DA EUROPA ARMADA À EUROPA PENSANTE

Urgência de uma Cultura de Paz versus Neocolonialismo mental

Quando a guerra deixa de ser excepção

A Europa atravessa um momento histórico de particular gravidade. Não apenas pelos conflitos armados nas suas fronteiras alargadas, mas sobretudo pela transformação silenciosa da guerra em horizonte normal da política. O rearmamento acelerado, o discurso da inevitabilidade do conflito e a aceitação quase acrítica de exigências como a da NATO para investir 5% do PIB na militarização indicam que estamos perante uma mudança civilizacional, não meramente estratégica, mas cultural e moral de consequências trágicas.

Neste contexto, a Nota Pastoral da Conferência Episcopal Italiana (CEI), de 5 de dezembro de 2025, com o título: “Educar para uma paz desarmada e desarmante”, apresenta-se como um raro contraponto ético. Não propõe ingenuidades pacifistas, mas uma crítica estrutural à cultura da guerra que se reinstala no continente europeu com assustadora naturalidade.
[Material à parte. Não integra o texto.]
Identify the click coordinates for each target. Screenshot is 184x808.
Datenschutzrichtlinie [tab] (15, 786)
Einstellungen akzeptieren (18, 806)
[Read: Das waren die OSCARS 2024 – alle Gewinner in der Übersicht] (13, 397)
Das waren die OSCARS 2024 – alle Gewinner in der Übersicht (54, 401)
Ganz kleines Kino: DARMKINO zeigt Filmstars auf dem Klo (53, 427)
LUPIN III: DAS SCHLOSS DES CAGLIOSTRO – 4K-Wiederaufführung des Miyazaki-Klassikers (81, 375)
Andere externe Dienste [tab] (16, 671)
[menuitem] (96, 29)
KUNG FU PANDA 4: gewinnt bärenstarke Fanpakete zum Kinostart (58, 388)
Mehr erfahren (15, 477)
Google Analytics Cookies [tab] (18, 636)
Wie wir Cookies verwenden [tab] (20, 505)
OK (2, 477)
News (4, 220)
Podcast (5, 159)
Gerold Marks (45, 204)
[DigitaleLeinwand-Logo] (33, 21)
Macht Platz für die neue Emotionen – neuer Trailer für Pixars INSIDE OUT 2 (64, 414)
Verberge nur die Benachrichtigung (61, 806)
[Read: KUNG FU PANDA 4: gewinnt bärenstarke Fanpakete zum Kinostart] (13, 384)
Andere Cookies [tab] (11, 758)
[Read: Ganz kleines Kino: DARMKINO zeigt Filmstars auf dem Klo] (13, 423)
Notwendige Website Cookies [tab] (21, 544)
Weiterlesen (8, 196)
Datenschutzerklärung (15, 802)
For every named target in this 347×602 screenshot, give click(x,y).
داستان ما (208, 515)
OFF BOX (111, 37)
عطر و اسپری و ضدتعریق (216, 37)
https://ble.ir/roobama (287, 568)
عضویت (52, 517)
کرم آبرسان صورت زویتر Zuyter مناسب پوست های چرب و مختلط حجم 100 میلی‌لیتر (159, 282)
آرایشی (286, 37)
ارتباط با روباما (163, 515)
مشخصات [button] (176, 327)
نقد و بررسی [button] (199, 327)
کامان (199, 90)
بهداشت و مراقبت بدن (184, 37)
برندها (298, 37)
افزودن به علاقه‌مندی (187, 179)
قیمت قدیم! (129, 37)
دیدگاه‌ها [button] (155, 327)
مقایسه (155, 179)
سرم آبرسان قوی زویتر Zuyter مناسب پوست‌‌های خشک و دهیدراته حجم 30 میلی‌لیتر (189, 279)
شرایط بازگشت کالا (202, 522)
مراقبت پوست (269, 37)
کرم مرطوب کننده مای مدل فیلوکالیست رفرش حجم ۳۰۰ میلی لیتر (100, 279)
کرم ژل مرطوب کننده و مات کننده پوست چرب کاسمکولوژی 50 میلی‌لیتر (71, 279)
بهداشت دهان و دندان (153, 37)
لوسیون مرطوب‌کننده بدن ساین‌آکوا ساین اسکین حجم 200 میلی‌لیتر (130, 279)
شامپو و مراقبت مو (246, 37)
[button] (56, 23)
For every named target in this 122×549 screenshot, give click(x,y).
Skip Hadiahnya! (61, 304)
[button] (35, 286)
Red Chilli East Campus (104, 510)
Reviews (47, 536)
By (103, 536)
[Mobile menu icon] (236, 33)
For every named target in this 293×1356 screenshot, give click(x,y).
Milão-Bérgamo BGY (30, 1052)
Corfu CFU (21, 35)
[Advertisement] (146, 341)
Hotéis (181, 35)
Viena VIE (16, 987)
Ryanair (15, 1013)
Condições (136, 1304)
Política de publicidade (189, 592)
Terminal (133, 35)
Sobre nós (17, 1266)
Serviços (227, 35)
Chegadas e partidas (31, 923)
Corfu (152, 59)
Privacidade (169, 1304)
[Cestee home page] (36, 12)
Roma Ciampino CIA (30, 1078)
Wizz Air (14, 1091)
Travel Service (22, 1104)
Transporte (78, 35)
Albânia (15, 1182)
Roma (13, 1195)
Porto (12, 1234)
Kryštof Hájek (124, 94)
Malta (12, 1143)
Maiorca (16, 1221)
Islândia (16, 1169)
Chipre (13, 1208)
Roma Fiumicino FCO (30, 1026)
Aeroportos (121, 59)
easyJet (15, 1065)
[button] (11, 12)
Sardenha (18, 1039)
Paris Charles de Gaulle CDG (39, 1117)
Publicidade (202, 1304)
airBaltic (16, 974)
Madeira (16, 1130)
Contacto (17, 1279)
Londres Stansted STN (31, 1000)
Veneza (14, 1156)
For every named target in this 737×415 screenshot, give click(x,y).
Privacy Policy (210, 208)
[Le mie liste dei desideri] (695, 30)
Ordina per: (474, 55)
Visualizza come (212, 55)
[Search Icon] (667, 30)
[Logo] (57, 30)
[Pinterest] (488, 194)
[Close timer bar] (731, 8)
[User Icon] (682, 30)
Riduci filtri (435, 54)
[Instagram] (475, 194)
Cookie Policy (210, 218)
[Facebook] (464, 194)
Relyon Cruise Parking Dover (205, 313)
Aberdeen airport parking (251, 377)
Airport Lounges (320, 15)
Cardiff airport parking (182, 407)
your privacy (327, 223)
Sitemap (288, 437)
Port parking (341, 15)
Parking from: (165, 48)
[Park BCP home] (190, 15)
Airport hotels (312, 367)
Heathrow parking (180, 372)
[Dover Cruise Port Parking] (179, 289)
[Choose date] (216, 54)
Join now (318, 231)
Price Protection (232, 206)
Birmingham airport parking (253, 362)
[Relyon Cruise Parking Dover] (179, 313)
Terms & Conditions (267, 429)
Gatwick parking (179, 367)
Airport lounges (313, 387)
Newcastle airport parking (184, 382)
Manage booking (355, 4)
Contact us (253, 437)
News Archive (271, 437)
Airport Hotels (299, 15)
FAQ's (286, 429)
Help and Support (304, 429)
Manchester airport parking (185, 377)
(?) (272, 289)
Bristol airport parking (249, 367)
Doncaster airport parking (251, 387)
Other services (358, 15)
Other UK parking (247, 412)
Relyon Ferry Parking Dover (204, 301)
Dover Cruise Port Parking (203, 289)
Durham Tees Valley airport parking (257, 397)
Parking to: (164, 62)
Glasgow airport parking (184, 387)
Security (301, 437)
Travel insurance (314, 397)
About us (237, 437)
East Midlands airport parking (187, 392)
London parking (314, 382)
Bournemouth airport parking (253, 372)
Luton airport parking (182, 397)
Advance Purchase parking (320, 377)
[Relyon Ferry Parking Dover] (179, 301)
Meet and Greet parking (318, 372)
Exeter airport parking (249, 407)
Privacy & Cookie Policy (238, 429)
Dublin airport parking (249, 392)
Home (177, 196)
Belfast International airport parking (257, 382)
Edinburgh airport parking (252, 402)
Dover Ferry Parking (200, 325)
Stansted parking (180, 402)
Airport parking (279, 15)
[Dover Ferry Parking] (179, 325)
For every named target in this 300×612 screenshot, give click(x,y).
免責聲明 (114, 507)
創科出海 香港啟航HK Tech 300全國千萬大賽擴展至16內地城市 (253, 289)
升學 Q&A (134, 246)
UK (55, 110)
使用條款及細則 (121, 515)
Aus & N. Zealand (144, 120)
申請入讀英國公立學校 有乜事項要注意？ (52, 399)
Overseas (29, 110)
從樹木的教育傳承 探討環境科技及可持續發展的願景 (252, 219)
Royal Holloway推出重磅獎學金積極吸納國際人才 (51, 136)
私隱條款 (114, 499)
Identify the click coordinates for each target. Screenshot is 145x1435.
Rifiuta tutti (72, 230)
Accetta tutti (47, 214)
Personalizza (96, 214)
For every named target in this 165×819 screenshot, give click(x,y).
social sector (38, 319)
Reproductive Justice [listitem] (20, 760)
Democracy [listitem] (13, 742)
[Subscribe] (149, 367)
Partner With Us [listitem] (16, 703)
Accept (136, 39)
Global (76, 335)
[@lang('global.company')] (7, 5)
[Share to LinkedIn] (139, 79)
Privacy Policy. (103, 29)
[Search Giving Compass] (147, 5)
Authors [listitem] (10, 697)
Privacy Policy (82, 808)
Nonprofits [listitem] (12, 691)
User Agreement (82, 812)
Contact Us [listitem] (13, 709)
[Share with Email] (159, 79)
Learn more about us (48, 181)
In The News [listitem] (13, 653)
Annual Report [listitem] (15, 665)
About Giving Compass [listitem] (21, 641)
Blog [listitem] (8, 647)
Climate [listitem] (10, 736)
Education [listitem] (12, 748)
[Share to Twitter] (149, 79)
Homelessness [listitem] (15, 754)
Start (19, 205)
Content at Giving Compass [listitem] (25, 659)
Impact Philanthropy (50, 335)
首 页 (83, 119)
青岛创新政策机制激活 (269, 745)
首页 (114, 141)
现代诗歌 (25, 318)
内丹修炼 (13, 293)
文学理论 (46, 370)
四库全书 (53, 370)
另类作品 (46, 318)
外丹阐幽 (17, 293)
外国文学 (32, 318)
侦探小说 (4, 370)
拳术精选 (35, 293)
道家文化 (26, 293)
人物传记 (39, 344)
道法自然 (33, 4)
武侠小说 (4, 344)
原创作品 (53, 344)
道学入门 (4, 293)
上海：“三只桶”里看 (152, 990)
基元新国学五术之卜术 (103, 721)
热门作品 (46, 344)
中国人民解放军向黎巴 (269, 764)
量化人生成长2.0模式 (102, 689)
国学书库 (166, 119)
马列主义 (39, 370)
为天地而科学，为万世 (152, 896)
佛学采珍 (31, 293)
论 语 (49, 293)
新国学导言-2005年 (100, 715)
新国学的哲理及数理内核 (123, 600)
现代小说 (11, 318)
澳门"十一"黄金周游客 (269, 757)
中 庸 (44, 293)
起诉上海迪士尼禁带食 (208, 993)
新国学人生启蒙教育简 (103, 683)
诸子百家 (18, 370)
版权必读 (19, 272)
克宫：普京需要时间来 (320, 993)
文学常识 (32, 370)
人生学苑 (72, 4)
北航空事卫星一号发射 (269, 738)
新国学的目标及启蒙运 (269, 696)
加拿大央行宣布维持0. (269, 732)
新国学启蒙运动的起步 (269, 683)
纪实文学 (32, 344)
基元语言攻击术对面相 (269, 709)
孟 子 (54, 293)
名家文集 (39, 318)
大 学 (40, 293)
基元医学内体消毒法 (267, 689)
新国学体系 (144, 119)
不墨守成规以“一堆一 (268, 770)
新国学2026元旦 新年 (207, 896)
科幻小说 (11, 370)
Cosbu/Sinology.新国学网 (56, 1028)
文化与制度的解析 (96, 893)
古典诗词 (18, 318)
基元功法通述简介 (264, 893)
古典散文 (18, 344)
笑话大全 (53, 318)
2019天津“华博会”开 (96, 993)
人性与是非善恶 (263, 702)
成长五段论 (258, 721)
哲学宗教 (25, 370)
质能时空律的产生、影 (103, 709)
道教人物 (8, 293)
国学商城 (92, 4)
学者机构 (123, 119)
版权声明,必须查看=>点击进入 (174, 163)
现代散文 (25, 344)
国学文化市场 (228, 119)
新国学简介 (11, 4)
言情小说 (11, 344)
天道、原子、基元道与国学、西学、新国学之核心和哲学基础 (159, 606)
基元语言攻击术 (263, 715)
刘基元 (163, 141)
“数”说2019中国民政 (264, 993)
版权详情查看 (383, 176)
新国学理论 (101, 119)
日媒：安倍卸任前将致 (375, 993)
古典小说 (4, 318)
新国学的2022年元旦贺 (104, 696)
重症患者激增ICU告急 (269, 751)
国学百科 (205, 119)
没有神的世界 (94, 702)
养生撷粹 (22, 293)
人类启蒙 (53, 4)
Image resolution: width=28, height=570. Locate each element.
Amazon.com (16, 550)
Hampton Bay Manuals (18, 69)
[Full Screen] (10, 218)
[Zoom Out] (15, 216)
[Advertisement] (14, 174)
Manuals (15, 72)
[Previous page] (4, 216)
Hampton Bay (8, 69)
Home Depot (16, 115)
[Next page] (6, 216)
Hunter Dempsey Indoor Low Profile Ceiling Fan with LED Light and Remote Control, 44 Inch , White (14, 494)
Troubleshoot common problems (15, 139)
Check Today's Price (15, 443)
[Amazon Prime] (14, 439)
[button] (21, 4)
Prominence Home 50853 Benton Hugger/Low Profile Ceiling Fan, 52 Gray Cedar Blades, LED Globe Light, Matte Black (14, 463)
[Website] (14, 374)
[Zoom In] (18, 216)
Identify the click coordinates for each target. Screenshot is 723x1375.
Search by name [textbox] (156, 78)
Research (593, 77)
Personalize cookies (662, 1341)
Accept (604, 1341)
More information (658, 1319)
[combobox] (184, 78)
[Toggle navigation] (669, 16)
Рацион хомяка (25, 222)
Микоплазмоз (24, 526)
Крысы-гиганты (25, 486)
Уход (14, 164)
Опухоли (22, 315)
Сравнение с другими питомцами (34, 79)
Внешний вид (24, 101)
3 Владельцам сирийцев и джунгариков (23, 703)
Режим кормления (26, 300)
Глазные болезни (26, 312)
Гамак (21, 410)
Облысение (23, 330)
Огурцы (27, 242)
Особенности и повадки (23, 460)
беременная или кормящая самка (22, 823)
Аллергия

A irresponsabilidade alemã: memória perdida e repetição histórica

O papel da Alemanha nesta espiral armamentista é particularmente inquietante. Depois de décadas em que a contenção militar se justificava pela memória do horror do século XX, o país surge agora como motor central do rearmamento europeu. Esta mudança é apresentada como pragmatismo geopolítico, mas contém um grave erro histórico: a amnésia estratégica.

A Alemanha esquece que a sua segurança nunca foi garantida pelo militarismo, mas precisamente pela integração económica, pelo diálogo, pela cooperação continental e por uma ordem europeia baseada na superação dos antagonismos armados. Ao investir massivamente em armamento e ao aceitar o enquadramento estratégico imposto pela NATO e pelo eixo anglo-atlântico, Berlim abdica de pensar a Europa como sujeito autónomo para pensá-la com objcto. E o que desautoriza a Europa é o facto de toda ela dançar em torno da elite europeia EU-3 (Alemanha, França e Reino Unido) que com sua encenação desvia as atenções da Europa para os seus interesses nacionalistas de elite. Os belicistas europeus na política e no jornalismo transmitem uma imagem de companheirismo agitado como se a ameaça viesse toda de fora. «Quem cava uma cova para os outros, cai nela», diz um provérbio.

Mais grave ainda: a Alemanha assume uma lógica de confrontação com a Rússia sem refletir seriamente sobre as consequências geopolíticas malévolas de longo prazo para o próprio continente europeu.

NATO e Reino Unido: a geopolítica da divisão permanente

A NATO, enquanto aliança militar, cumpre a função para a qual foi criada. O problema surge quando ela se transforma num ator normativo e cultural, ditando prioridades económicas, políticas e até educativas aos Estados membros.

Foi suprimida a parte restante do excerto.